Document passage:

============================================================

Introduction of nlmsg_for_each_attr_type() macro and its use in nfsd.
V11:
- Refactored the devlink code to accept relative TC bandwidth share
values instead of percentages.
- Updated documentation to clarify that values are interpreted as
relative shares.
- Refactored the logic in mlx5 to support proportional scaling for
tc-bw values.
- Switched to `nlmsg_for_each_attr_type()` for cleaner attribute
parsing.
- Added a hardware selftest to validate TC bandwidth behavior.
- Refactored esw_qos_is_node_empty for readability.
V10:
- Added netdevsim selftest for tc-bw ops.
- Dropped header: field as it’s unnecessary for local constants in
devlink.yaml.
V9:
- Defined DEVLINK_RATE_TCS_MAX as 8 in uapi/linux/devlink.h.
- Replaced IEEE_8021QAZ_MAX_TCS with DEVLINK_RATE_TCS_MAX throughout
the code.
- Updated devlink-rate-tc-index-max spec to reference the correct UAPI
header.
V8:
- Limit line width to 80 characters in mlx5 changes instead of 100.
- Increase the scheduling node levels to support TC arbitration.
- Ensure parent nodes are set correctly in all code paths that extend
the hierarchy depth for TC arbitration.
- Extended the cover letter with the ongoing discussion on devlink-rate
and net-shapers.
- Extended the cover letter with the Netdev talk link on this series.
V7:
- Fixed disabling tc-bw on leaf nodes that did not have tc-bw
configured.
- Fixed an issue where tc-bw was disabled on a node with assigned
vports, ensuring that vport->qos.sched_node->parent is correctly
updated with the cloned node.
- Declared a constant for the maximum allowed Traffic Class index in
devlink rate.
- Added a range check to validate rate-tc-index.
- Added documentation for the tc-bw argument.
- Add a validation check to ensure that the total bandwidth assigned to
all traffic classes sums to 100.
V6:
- Addressed comments on devlink patch #3.
- Removed first 4 IFC patches, to be pulled from mlx5-next.
V5:
- Fix warning in devlink_nl_rate_tc_bw_set().
- Fix target branch of patch #4.
V4:
- Renamed the nested attribute for traffic class bandwidth to
DEVLINK_ATTR_RATE_TC_BWS.
- Changed the order of the attributes in `devlink.h`.
- Refactored the initialization tc-bw array in
devlink_nl_rate_tc_bw_set().
- Added extack messages to provide clear feedback on issues with tc-bw
arguments.
- Updated `rate-tc-bws` to support a multi-attr set, where each
attribute includes an index and the corresponding bandwidth for that
traffic class.
- Handled the issue where the user could provide
DEVLINK_ATTR_RATE_TC_BWS with duplicate indices.
- Provided ynl exmaples in patch [1/5] commit message.
- Take IFC patches to beginning of the series, targeted for mlx5-next.
V3:
- Dropped rate-tc-index, using tc-bw array index instead.
- Renamed rate-bw to rate-tc-bw.

============================================================

Record excerpts:
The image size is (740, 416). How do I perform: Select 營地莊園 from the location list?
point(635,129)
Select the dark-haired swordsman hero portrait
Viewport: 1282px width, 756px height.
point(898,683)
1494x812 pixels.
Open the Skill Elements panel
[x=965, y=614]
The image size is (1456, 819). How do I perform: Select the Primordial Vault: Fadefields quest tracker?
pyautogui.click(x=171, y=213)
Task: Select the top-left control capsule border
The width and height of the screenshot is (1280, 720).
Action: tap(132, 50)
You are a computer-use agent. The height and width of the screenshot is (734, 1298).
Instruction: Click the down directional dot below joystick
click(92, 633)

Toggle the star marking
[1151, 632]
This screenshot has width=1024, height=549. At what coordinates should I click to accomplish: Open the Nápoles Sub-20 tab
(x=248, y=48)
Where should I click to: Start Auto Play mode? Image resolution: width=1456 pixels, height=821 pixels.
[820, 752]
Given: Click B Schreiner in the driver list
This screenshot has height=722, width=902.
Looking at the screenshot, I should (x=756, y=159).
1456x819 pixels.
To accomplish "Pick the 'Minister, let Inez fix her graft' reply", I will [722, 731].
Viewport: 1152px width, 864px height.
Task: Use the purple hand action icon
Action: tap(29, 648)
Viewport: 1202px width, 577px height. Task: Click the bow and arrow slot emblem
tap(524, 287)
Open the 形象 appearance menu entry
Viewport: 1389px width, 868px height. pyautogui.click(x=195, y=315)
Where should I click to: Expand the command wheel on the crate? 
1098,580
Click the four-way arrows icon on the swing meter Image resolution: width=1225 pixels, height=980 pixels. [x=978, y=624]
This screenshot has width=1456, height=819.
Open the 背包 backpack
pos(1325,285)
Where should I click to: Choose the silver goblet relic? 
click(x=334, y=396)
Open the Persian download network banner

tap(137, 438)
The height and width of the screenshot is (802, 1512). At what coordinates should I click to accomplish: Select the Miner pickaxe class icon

============================================================

Task instructions:
From the devlink patch changelog, extract the passage between "- Ensure parent" and "and net-shapers.", inclusive, and copy it word for word.

Finished answer:
- Ensure parent nodes are set correctly in all code paths that extend
the hierarchy depth for TC arbitration.
- Extended the cover letter with the ongoing discussion on devlink-rate
and net-shapers.